What this task involves> Reproduce the entries below exactly, but only from the line containing "You are a computer-use agent. 501x408 pixels." to the line containing "Instruction: Select the 材料 tab", inclusive.

Task inputs>
* * *

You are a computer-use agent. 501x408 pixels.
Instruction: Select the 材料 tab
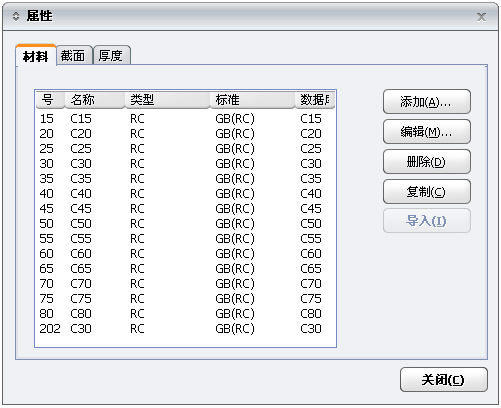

* * *

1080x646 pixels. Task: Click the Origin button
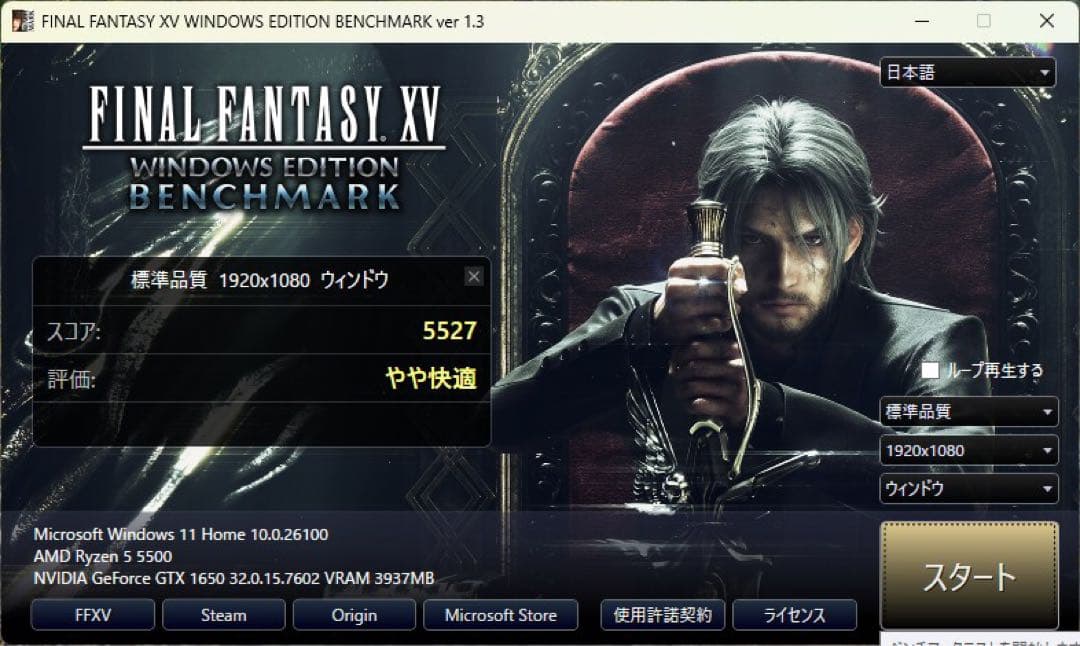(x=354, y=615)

* * *

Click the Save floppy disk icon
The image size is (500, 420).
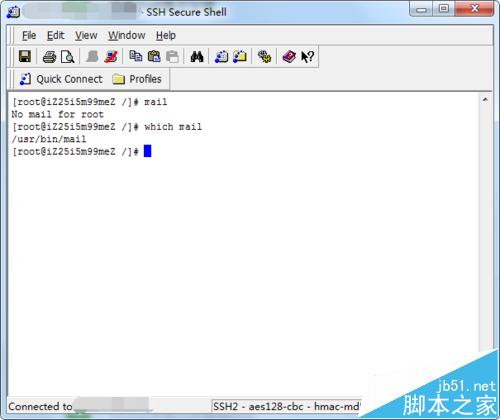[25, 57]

* * *

Written solution>
You are a computer-use agent. 501x408 pixels.
Instruction: Select the 材料 tab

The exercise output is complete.